Apr 20, 2021

[papers] Compact Modeling

[1] Nicolo Zagni; Simulation and Modeling Methods for Predicting Performance and Reliability Limits of 21st-Century Electronics; PhD Thesis, Universita Degli Estudi Di Modena e Reggio Emilia; Anno Accademico 2019–2020 (CICLO XXXIII)

Abstract: In recent years, a plethora of novel semiconductor devices have started emerging as worthy heirs of Silicon-based transistors – giving rise to the ’post-Moore’ era. Traditional electronics is mostly based on Si devices, – from logic to memory, to high frequency/power and sensing applications – but this paradigm is changing thanks to the developments in different fields ranging from physics and semiconductor materials, to processing techniques and computing architectures.
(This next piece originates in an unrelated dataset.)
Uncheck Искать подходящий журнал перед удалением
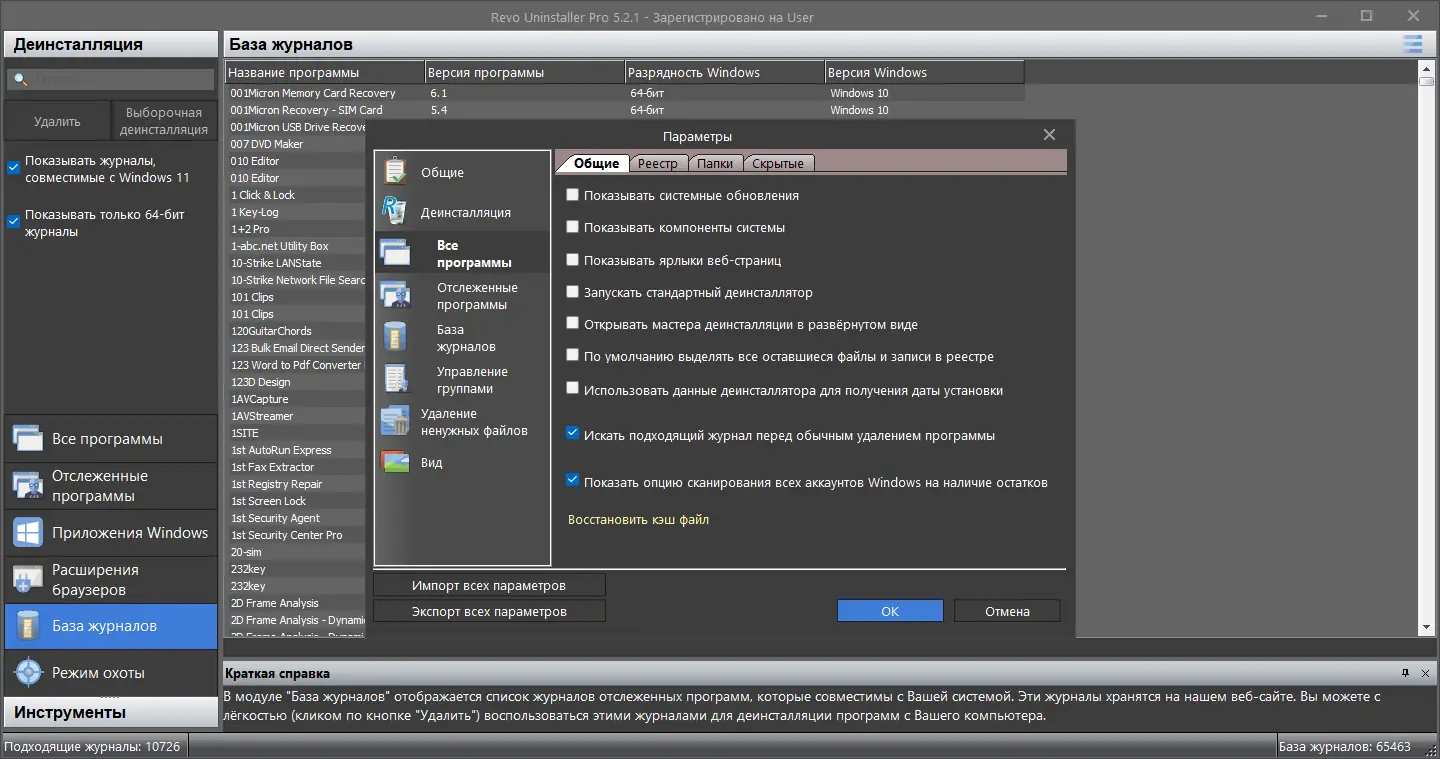The image size is (1440, 759). click(572, 432)
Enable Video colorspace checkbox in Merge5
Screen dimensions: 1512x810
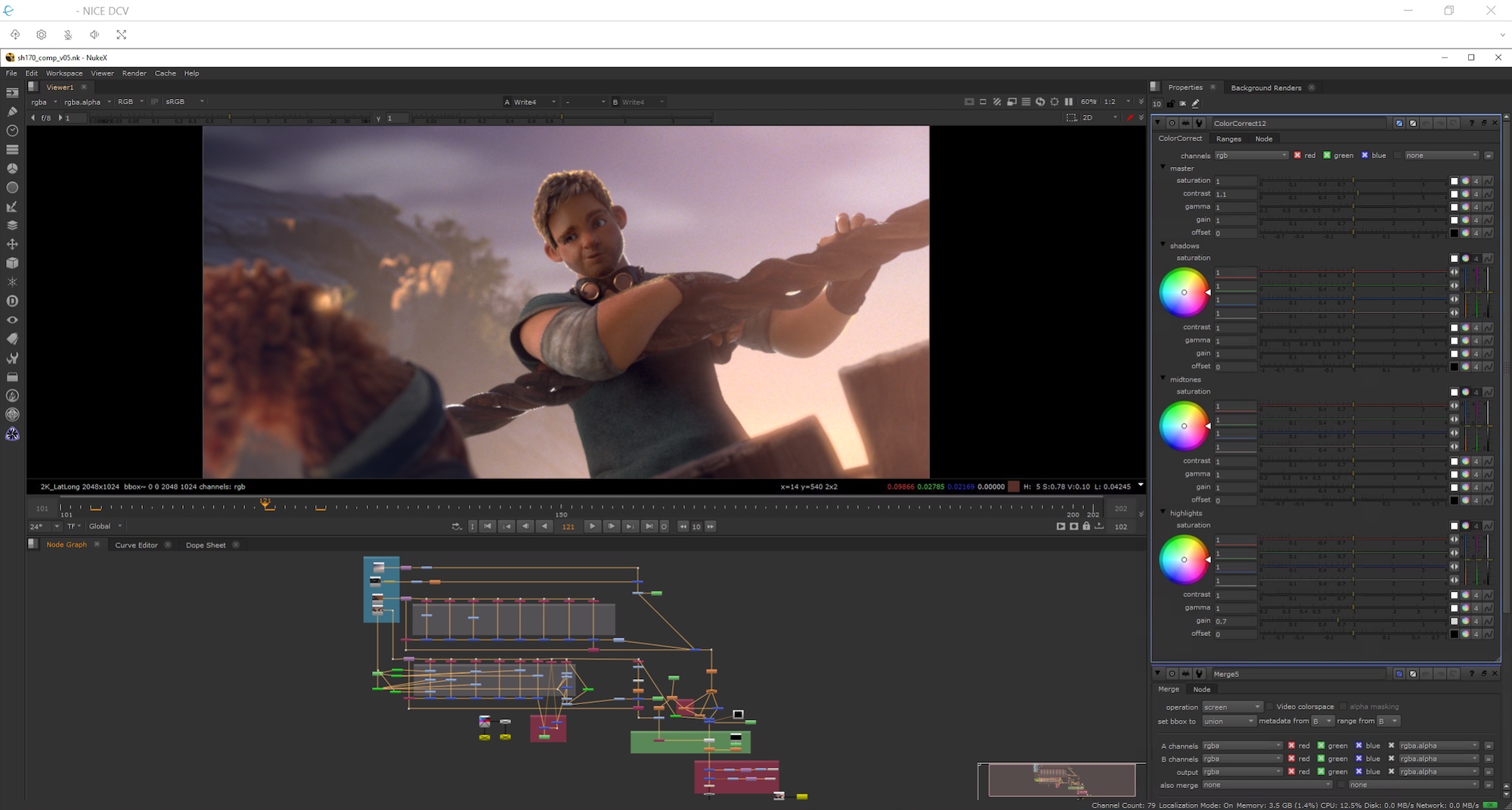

In this hectic new scenario, before even considering a new technology as a replacement of the existing ones, the limiting factors to its performance and reliability need to be well-understood and engineered for. In this sense, simulations and physics-based modeling represent critical tools to make sure that newly conceived technologies stand up to the requirements of 21st century electronics. In this thesis, state-of-the-art simulation and compact modeling tools are exploited to analyze the performance and reliability limits of several emerging technologies. Specifically, this dissertation is focused on four application scenarios and the relative candidate technologies that aim to providing enhanced performance/reliability compared to Si-based counterparts. These are: i) III-V MOSFETs for logic/digital circuits, ii) resistive-RAMs and ferroelectric-FETs for non-volatile memory and in-memory computing, iii) GaN-based high-speed transistors for power applications, and iv) negative capacitance transistors for biosensing.

Fig: Energy bandgap (Eg) vs lattice constant (a) of different semiconductor materials, showing that In0.57Ga0.43As has the same lattice constant as InP. Adapted from: https://www.iue.tuwien.ac.at/phd/brech/diss.htm (visited on 12/20/2020).

[2] G. Maroli, A. Fontana, S. M. Pazos, F. Palumbo and P. Julián, "A Geometric Modeling Approach for Flexible, Printed Square Planar Inductors under Stretch," 2021 Argentine Conference on Electronics (CAE), Bahia Blanca, Argentina, 2021, pp. 61-66, DOI: 10.1109/CAE51562.2021.9397568.

Abstract: In this work a compact model for square planar inductors printed on flexible substrate is proposed. The approach considers the deformation of the metal traces of square spiral inductors when the substrate is subjected to physical stretch. The model considers a typical pi-network for the device, where each component is calculated for different stretching values adapting widely accepted models on the literature for the total inductance, the AC resistance and the ground coupling and inter-wounding capacitances. Model results are contrasted to 3D full electromagnetic wave simulations under parametric sweeps of the dimensions calculated under stretch. Results show good agreement within a 20 % stretch up to the first resonance frequency of the structure. The model can prove useful for the optimization of component design for printed applications on flexible substrates.


[3] H. Kikuchihara et al., "Modeling of SJ-MOSFET for High-Voltage Applications with Inclusion of Carrier Dynamics during Switching," 2021 International Symposium on Devices, Circuits and Systems (ISDCS), Higashihiroshima, Japan, 2021, pp. 1-4, DOI: 10.1109/ISDCS52006.2021.9397904.

Abstract: Demands for higher-voltage MOSFET application are increasing, for which a Super-Junction MOSFET, sustaining the voltages in the range of 500V, has been developed based on the trench-type structure. Due to the huge bias applied, a new leakage-current type is induced during switching, which causes a switching-power-loss increase. Creating a compact model for circuit design, which includes this additional leakage current, is the purpose of the present development. The model describes the depletion-width variation, caused during the switching-on of the device, with the use of the internal node potential, determined accurately by iteration. It is verified, that the new compact model can accurately predict the device performances for different device structures. This capability can be used for device optimization to realize low-power circuitry.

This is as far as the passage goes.